Bu değişimin nedeni, taşıt fiyatlarındaki artışlar. Eski oranlar 50 bin liraya göre düzenlenmişti. Piyasada bu fiyata araba kalmayınca, vatandaş, satıcı ve bankacı çareyi tüketici kredisine yönelmekte bulmuşlar. Ama orada da ipotek sorunu çıkmaya başlayınca BDDK imdada yetişmiş. Bildiğiniz gibi banka kredi ödenene kadar ruhsata şerh düşer, bir anlamda taşıt ona rehinlidir.”
Bu da istihdamla ilgili örnek
Hakan Özyıldız’ın “borç-faiz” sarmalının derinleşmekte olduğuna ilişkin son örneğine bakalım şimdi de... “Bunun öncekilerden biraz farkı var” diye başlıyor Özyıldız: “Yürürlükteki istihdam seferberliği yılbaşında bitiyor. Yapılan açılamalara göre, yeni bir istihdam seferberliği başlatılıyor. İstihdamı teşvik için gençlere, kadınlara ve küçük KOBİ’lere çeşitli destekler verilecek. Bunlarda birisi ‘Bir ay senden bir ay devletten’ başlığıyla basında yer aldı. Haberlere göre, 2018 yılında küçük KOBİ’ler yeni işe aldıkları her işçinin ücret, sigorta ve vergi gibi ödemelerinin bir ayını kendileri yaparken diğer ayınkini devlet karşılayacak. Böylelikle istihdam artacak.

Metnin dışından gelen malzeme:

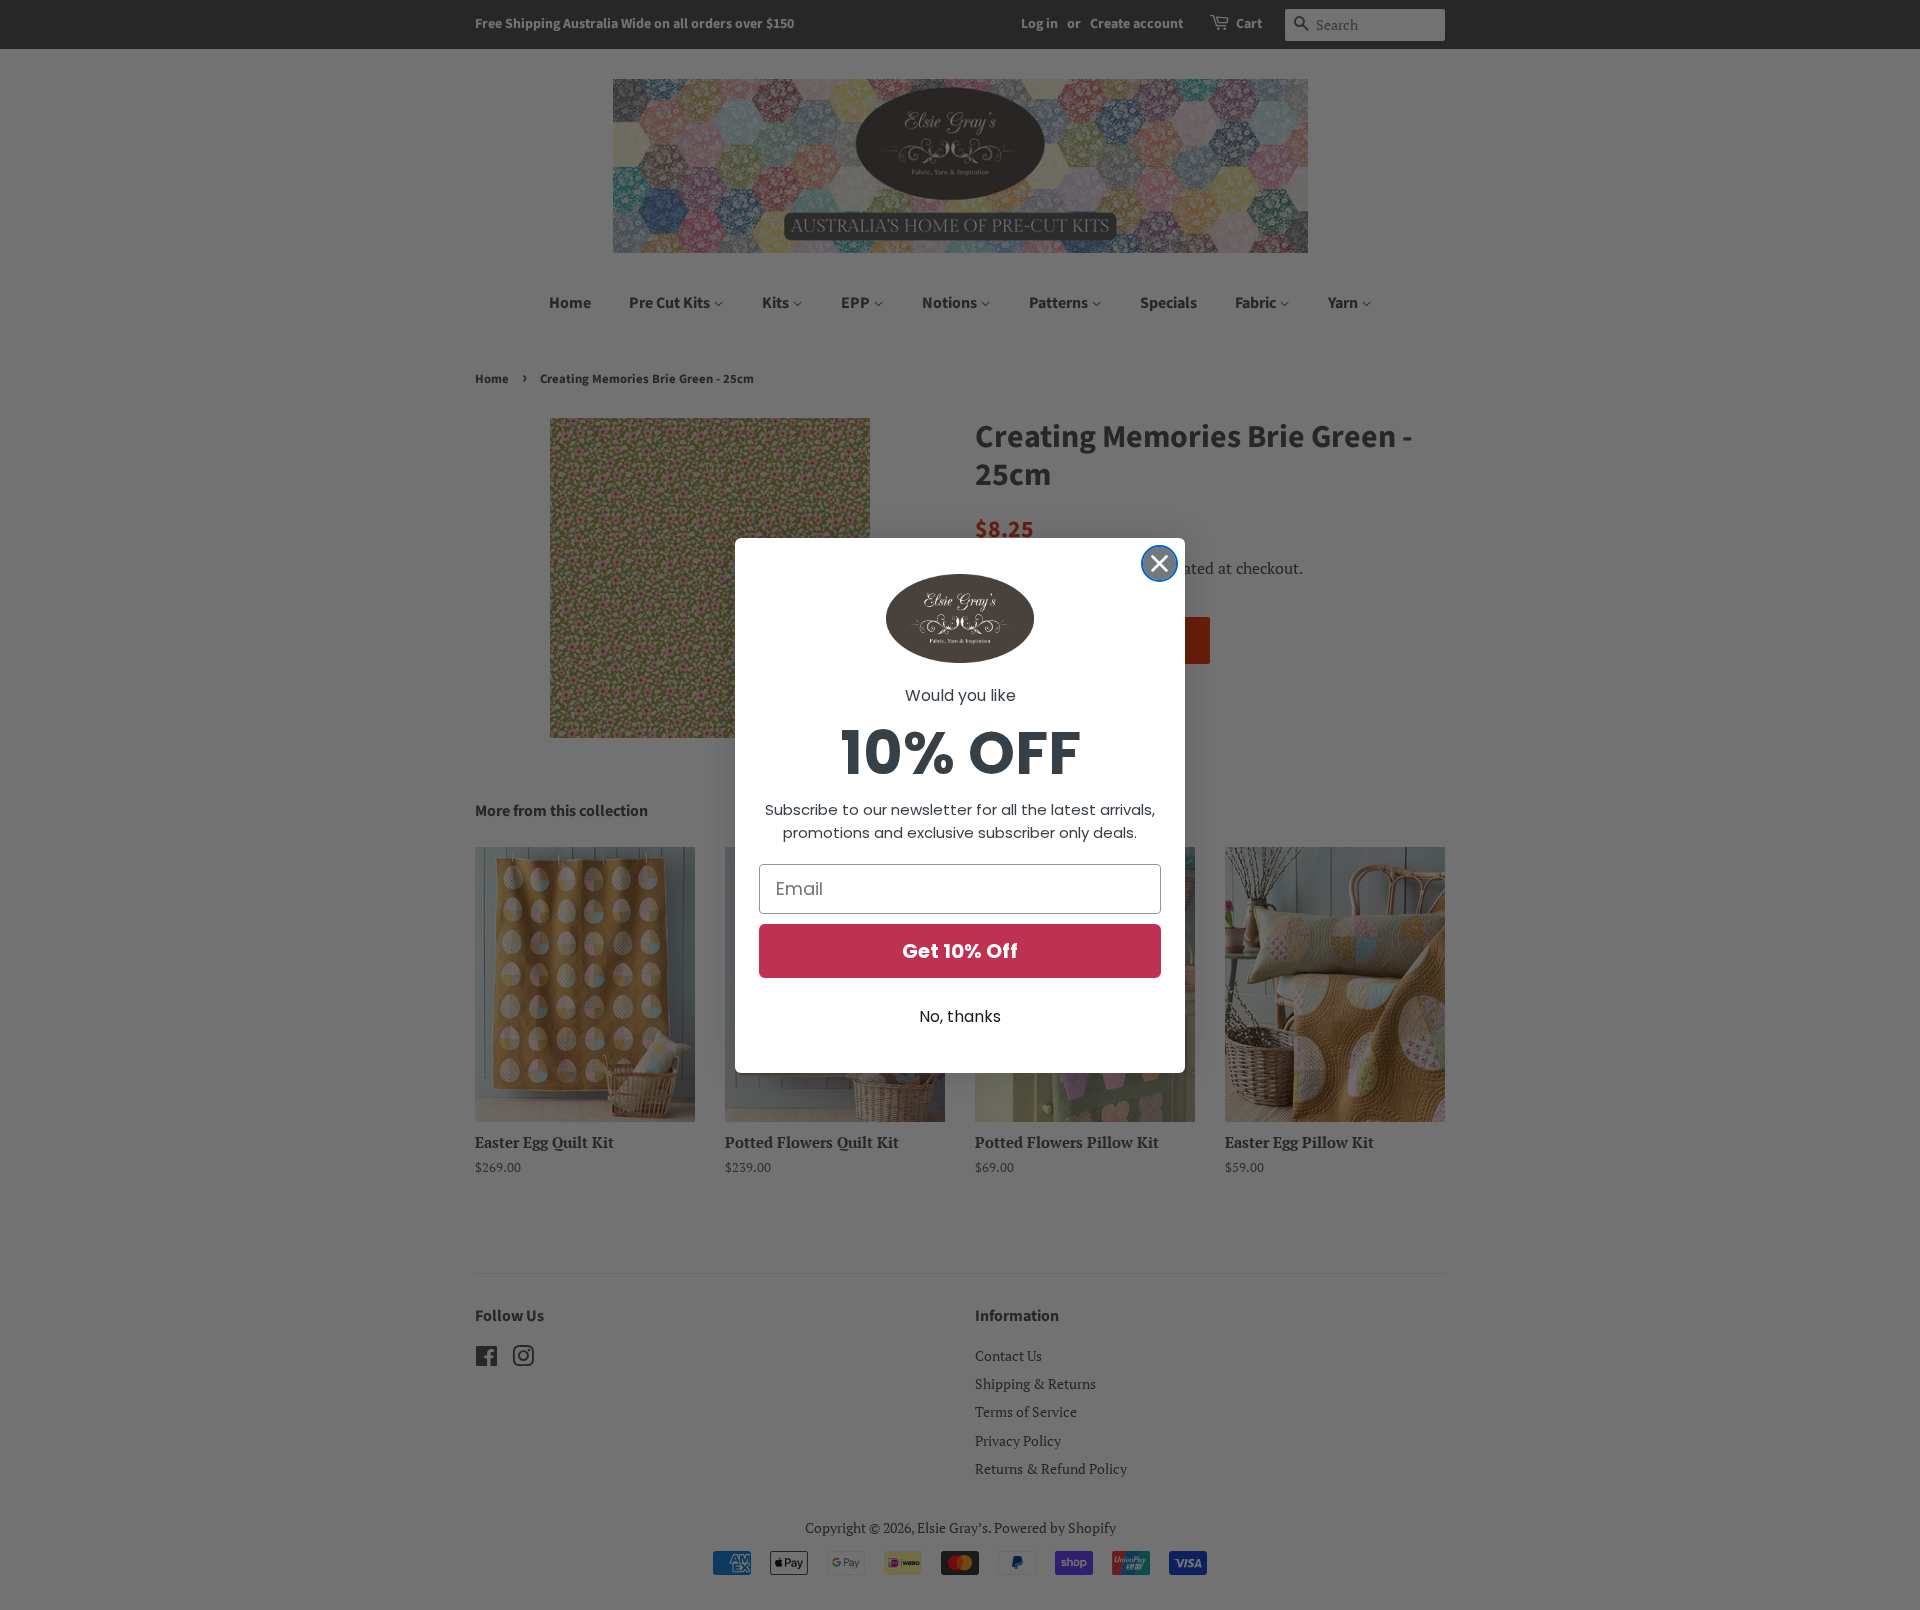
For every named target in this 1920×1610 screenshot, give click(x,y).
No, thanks (960, 1016)
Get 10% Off (960, 951)
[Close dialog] (1159, 563)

Okuyunca ilk aklıma gelen şu oldu. Bir aylık ücretini devletin ödediği işçi kamu işçisi sayılmaz mı? Küçük KOBİ’nin devletin ödemediği aydaki ücreti, kendi cebinden ve düzenli ödediği nasıl kontrol edilecek? Dahası neden sadece bir yıl? Bu kolaylığa alışmış KOBİ’ler bu iş 2019’da bitince ne yapacaklar? İşçi çıkarılırsa ne olacak? Tekrar işsizlik artmayacak mı?”
Bir parantez açalım. Hakan Özyıldız’ın “Bu işçiler kamu işçisi sayılmaz mı” ve “Uygulama bitince işçi çıkarıldığında ne olacak” sorusunu şu yanıtı vermek mümkün:
“Evet bu işçiler bir anlamda kamu işçisi sayılacak, ama işten çıkarıldıklarında kamu kesimi işçi çıkarmış olmayacak.”
Konunun makro yanı da çok önemli
Hakan Özyıldız’ın küçük KOBİ’lere sağlanması öngörülen destekle ilgili değerlendirmesine dönelim yeniden:
“KOBİ’lerin bu destekle takınacakları tutum bu işin mikro yanı. Bir de makro taraf var. Devlet bütçeden bu parayı ödeyebilmek için yeni vergi koymadığına, bir harcama kısıntısına gitmediğine göre yeni borçlanma yapacak. Miktarını bilmiyorum. Sadece kamu çalışanı arkadaşlardan duyduğum kadarıyla, ekonomi bürokrasisi, Çalışma Bakanlığı’ndaki toplantılar sırasında bütçeye gelen yük konusunda uyarıda bulunmuş, ama bu uyarılar pek dikkate alınmamış.
Kamu borcu zaten sıkıntılı. En son verilere göre; 27 milyar liralık bütçe açığı için 77 milyar lira borç alınmış. Açıklanan program daha fazla borçlanmaya yol açabilir. Daha fazla borçlanmanın ekonomik bir açıklaması yok. Olsa olsa siyasi bir izahı vardır.
Diyarbakır’da taziyeleri kabul eden vatandaş, İstanbul’da otomobil alan insan, Ankara’da yeni işçi için teşvik veren devlet borç alıyor. Ülkede borçluluk artıyor.
Tekrarlamakta yarar var: Daha çok borç daha yüksek faiz demektir.”